Nel 399 a.C. Socrate fu trascinato in tribunale in un’Atene prostrata e inquieta.
Il trentennale conflitto contro gli Spartani si era da poco concluso con un’amara e umiliante sconfitta: le mura della città erano state demolite, la sua prestigiosa flotta navale smantellata.
La comunità era stata dilaniata dalla guerra civile: alti erano stati i costi in termini di relazioni personali.
Con un decreto si impose di consegnare a un completo oblio ogni male e sofferenza.
Ma un decreto, per quanto autorevole, non poteva bastare, di per sé, a cancellare torti e dolore.
È in questa singolare temperie che Socrate fu tradotto dinanzi a una giuria popolare, accusato di corrompere i giovani e di non credere agli dei della città.
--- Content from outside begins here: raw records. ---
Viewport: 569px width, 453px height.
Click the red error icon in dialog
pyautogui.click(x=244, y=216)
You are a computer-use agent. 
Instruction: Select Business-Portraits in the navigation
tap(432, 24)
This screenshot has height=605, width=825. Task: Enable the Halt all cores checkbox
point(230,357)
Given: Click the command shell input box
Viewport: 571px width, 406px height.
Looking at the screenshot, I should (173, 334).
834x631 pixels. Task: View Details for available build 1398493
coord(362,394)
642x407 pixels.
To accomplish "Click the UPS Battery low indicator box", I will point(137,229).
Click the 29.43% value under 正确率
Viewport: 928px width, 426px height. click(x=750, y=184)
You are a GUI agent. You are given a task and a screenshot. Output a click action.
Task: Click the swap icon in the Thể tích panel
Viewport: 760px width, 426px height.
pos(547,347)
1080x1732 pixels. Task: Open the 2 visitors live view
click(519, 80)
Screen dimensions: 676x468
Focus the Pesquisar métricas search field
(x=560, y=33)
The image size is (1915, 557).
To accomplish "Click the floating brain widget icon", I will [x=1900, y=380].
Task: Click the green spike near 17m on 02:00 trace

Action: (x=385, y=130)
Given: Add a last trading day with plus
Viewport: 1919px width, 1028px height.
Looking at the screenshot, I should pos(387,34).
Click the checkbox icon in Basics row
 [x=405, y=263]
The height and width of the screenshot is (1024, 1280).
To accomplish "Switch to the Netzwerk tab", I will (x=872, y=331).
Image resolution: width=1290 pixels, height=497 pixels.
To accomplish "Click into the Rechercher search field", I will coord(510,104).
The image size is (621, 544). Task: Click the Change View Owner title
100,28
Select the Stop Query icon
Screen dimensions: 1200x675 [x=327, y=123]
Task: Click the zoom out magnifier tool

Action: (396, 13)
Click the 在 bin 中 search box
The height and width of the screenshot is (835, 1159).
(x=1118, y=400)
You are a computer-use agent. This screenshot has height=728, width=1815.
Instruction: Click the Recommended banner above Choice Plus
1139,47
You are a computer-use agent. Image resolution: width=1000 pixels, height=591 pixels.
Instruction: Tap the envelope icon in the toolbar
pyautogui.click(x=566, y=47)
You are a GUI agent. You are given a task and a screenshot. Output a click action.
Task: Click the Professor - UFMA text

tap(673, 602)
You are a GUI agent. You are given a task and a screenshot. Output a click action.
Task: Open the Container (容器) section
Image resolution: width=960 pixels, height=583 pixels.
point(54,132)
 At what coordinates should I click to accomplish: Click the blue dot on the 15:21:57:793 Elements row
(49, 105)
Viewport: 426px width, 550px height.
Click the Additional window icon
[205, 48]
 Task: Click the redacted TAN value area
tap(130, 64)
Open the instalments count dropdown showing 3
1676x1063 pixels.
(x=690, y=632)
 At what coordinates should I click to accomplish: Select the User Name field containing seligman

Insomma, di pensarla “diversamente”, di mettere in discussione i valori su cui Atene si fondava, ma anche di indurre in altri il medesimo atteggiamento critico.
In quel momento di grande fragilità, quei discorsi erano forse più di quanto si potesse tollerare.
Davanti ai giudici, Socrate si trovò nella posizione di chi deve pronunciare un’“apologia” del proprio operato.
Ma il suo discorso non ebbe nulla a che vedere con quanto un imputato era solito dire.
Decise di parlare senza tentare di manipolare a suo favore l’uditorio né di edulcorare i fatti.
Non chiese pietà. Unicamente in nome dell’alétheia, della “verità”, perché solo su di essa si poteva fondare la forma compiuta della “giustizia”.
Ben sapendo il risultato che avrebbe ottenuto.